The drill string 1508 may include a Kelly 1516, drill pipe 1518, and a bottom hole assembly
1520, perhaps located at the lower portion of the drill pipe 1518.
[00154] The bottom hole assembly 1520 may include drill collars 1522, a downhole tool
1524, and a drill bit 1526. The drill bit 1526 may operate to create the borehole 1412 by
penetrating the surface 1504 and the subsurface formations 1514. The downhole tool 1524
may comprise any of a number of different types of tools including MWD tools, LWD tools,
and others.
[00155] During drilling operations, the drill string 1508 (perhaps including the Kelly 1516,
the drill pipe 1518, and the bottom hole assembly 1520) may be rotated by the rotary table
1410. Although not shown, in addition to, or alternatively, the bottom hole assembly 1520
may also be rotated by a motor (e.g., a mud motor) that is located downhole. The drill collars
1522 may be used to add weight to the drill bit 1526. The drill collars 1522 may also operate
to stiffen the bottom hole assembly 1520, allowing the bottom hole assembly 1520 to transfer
the added weight to the drill bit 1526, and in turn, to assist the drill bit 1526 in penetrating the
surface 1504 and subsurface formations 1414.

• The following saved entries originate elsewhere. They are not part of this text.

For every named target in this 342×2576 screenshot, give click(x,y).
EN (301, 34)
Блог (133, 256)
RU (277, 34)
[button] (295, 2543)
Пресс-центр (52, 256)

[00156] During drilling operations, a mud pump 1532 may pump drilling fluid (sometimes
known by those of ordinary skill in the art as "drilling mud") from a mud pit 1534 through a
hose 1536 into the drill pipe 1518 and down to the drill bit 1526. The drilling fluid can flow
out from the drill bit 1526 and be returned to the surface 1504 through an annular area 1540
between the drill pipe 1518 and the sides of the borehole 1412. The drilling fluid may then
be returned to the mud pit 1534, where such fluid is filtered. In some embodiments, the
drilling fluid can be used to cool the drill bit 1526, as well as to provide lubrication for the
drill bit 1526 during drilling operations. Additionally, the drilling fluid may be used to
remove subsurface formation cuttings created by operating the drill bit 1526.
[00157] In light of the foregoing discussion, it may be seen that in some embodiments, the
systems 1464, 1564 may include a drill collar 1522, a downhole tool 1524, and/or a wireline
logging tool body 1470 to house one or more systems 1200, including some or all of the
components thereof. Thus, for the purposes of this document, the term "housing" may include
any one or more of a drill collar 1522, a downhole tool 1524, or a wireline logging tool body
1470 (all having an outer wall, to enclose or attach to magnetometers, sensors, fluid sampling
devices, pressure measurement devices, transmitters, receivers, fiber optic cable, acquisition
and processing logic, and data acquisition systems). The tool 1524 may comprise a downhole
tool, such as an LWD tool or MWD tool. The wireline tool body 1470 may comprise a
wireline logging tool, including a probe or sonde, for example, coupled to a logging cable
1474. Many embodiments may thus be realized.
[00158] For example, by referring now to FIGs. 12 and 14-15, a system 1464, 1564 may
be seen to comprise a downhole tool body, such as a wireline logging tool body 1470 or a
downhole tool 1524 (e.g., an LWD or MWD tool body), and one or more components of the
system 1200 (see FIG. 12) attached to the tool body.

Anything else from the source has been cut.